Nicanor is just one of the many hypertensive patients who do not know that the surge in BP usually happens in the early morning during the first hours when one is awake. High BP can cause serious cardiovascular events such as heart attack, stroke and even death.
Although mornings are rarely associated with grim events such as heart attacks and stroke, a study shows that an excessive morning BP surge is a predictor of stroke especially among elderly people with hypertension.
The study, which was headed by Dr. Kazuomi Kario of the Department of Cardiology at Jichi Medical School in Tochigi Japan, observed 519 Japanese patients with high BP for an average of 41 months. All participants went through ambulatory BP monitoring and magnetic resonance imaging (MRI) scan to determine the presence of brain lesions which indicate a stroke.
Researchers calculated the morning blood pressure surge by measuring the average systolic blood pressure during the two hours after awakening, and subtracting the average systolic blood pressure during the one hour that included the lowest sleeping blood pressure.
Participants were then divided into morning surge (MS) group consisting of patients with morning BP increase of 55 mmHg or greater and the non-MS group consisting of patients with morning BP increase of less than 55 mmHg.
Results based on the MRIs showed that participants in the MS group were 57 percent more likely to have multiple "silent" strokes than the non-MS patients.
In addition, 19 percent of those in the MS group had a stroke during the follow-up period compared with 7.3 percent of people from the non-MS group.
The study also showed that relative risk of stroke for people with a morning surge was nearly three times higher than for people without the surge.
Researchers also found that a 10 mm Hg increase in the morning blood pressure surge increased stroke risk by 22 percent.
The findings of the study provide new insights in the way clinicians treat hypertension. Kario suggested that the morning surge in BP could be a new target for drug treatment to prevent subsequent stroke in patients with high BP.

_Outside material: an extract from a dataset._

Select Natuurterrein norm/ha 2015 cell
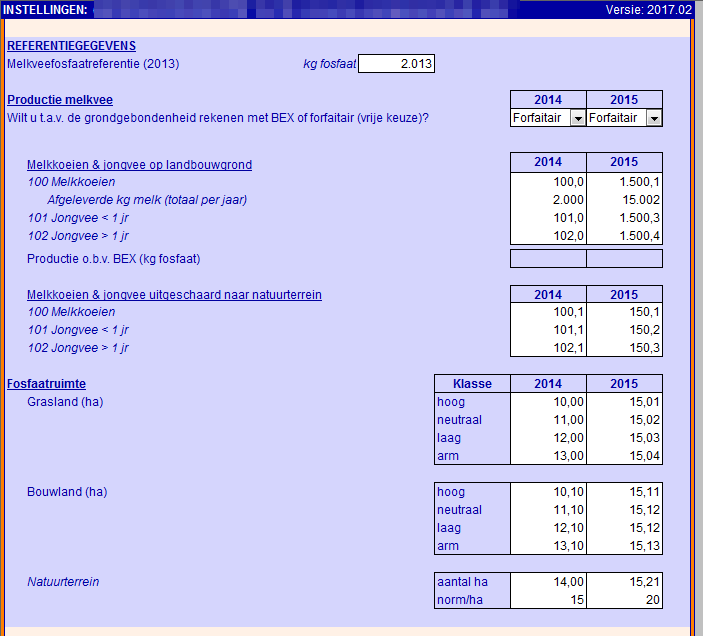The image size is (703, 636). (624, 600)
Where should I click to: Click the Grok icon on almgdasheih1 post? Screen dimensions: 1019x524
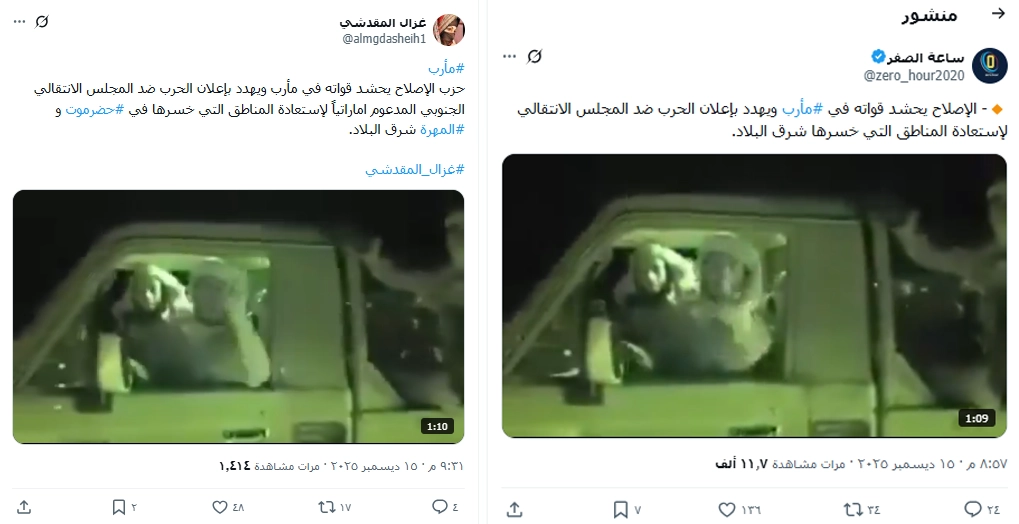click(x=42, y=21)
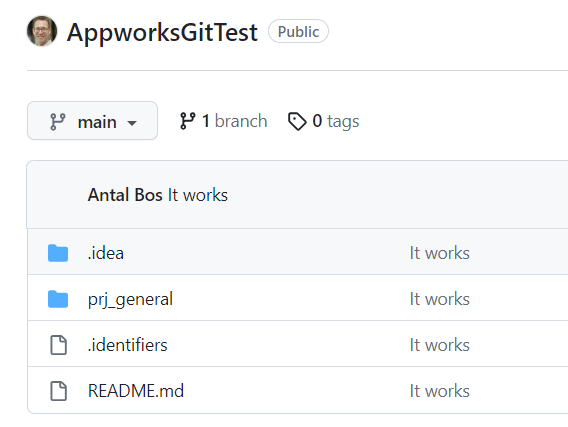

Clearly, it is important to choose a drug that provides sustained 24-hour BP control even in the early morning hours. Telmisartan, an angiotensin II receptor blocker (ARB), has been shown to provide consistent 24-hour BP control even in the risky early morning hours.
In a study by Lacourciere et al published in the journal Blood Pressure Monitoring comparing telmisartan and amlodipine, it was shown that telmisartan provided a better diastolic BP control than amlodipine, throughout the 24-hour period.
For patients with less than optimum BP control with monotherapy, a fixed-dose combination containing telmisartan and hydrochlothiazide is available to bring better BP control throughout the 24-hour period, including the early morning hours.
Investigators from the Center Hospitalier Universitaire de Québec in Québec compared the effect of the combination of the angiotensin II antagonist telmisartan (40 mg) plus the diuretic hydrochlorothiazide (12.5 mg) with telmisartan alone in 327 patients with mild to moderate hypertension who had failed to respond adequately to telmisartan monotherapy.
After eight weeks, 51.6 percent of the patients receiving the combination therapy had normalized blood pressure compared with 23.5 percent in the monotherapy group. A decrease in systolic BP of at least 10 mmHg was achieved in 63.5 percent of the combination therapy patients compared with 42.6 percent of the monotherapy patients.
Diastolic BP was normalized in 64.8 percent of the combination therapy patients compared with 40.1 percent of the monotherapy patients.
Currently being conducted worldwide is the study called the Ongoing Telmisartan Alone and in Combination with Ramipril Global Endpoint Trial (ONTARGET). It is one of the largest clinical study programs which investigate the role of ARB telmisartan and ACE inhibitor ramipril in the prevention of heart attack, cardiovascular death and stroke.
The study will be finished in 2007 and is expected to provide the answers on how telmisartan can help patients like Nicanor. The main sponsor of ONTARGET is Boehringer Ingelheim.